“Forget all that crap.
I promise you they will be racing (tomorrow),” the 84-year-old told reporters after qualifying at the Circuit of the Americas. “They will be racing, I give you an absolute guarantee.
“I’m worried if they are going to be racing next year,” added the Briton.
Force India deputy principal Bob Fernley had told Reuters earlier that all options were open for teams fighting for survival in a paddock that has already seen Marussia and Caterham disappear since the previous race in Russia.
“Nothing is off the table at this point,” Fernley said. “Everything and anything is possible. The team owners need themselves to sit down and decide what actions they want to take and then make sure everybody is informed properly.”
Force India, Sauber and Lotus have all had financial troubles and their bosses have all urged the bigger teams to create a more level playing field by ensuring that all have the means to compete.
Caterham and Marussia collapsed into administration last month with considerable debts.
That has left nine teams in Austin with the risk of more falling by the wayside and revived debate about how a sport that makes more than $1.5 billion in annual revenues cannot ensure 11 teams have enough to stay afloat.
With an engine supply costing around $30 million, the smaller teams argue that there should be a minimum guaranteed budget provided to all.
Talk of a possible boycott came as a chill blast from the past for U.S. fans who recall only too painfully the fiasco of 2005 when only six cars started the U.S. Grand Prix at Indianapolis.
All the Michelin-equipped cars withdrew from that race for safety reasons, after completing the parade lap, when a compromise solution could not be reached.

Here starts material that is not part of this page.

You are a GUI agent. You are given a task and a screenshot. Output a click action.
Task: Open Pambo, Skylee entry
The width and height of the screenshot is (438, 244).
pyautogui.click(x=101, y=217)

That was seen as a classic case of Formula One shooting itself in the foot with both barrels in a prime market that it has long sought to crack and in which it has made some progress thanks to Austin’s purpose-built facility.
Fernley said nobody wanted to alienate the local fans or damage Formula One’s image.
“That’s the last thing that we want to do,” he emphasised. “There no question of that.
“The thing is, you’ve got three owners here who are passionate about racing, that have supported Formula One for many, many years in different formats. The last thing they want to do is damage it.
“But at the moment, Formula One is damaging them. Big time. The silence is deafening from people reaching out to help. If someone actually talks to us…there is no discussion with the disenfranchised teams at all,” said Fernley.
Under the new governance of Formula One, the sport is ruled by a strategy group that includes Ecclestone, the governing body and top teams but excludes the likes of Sauber and Force India.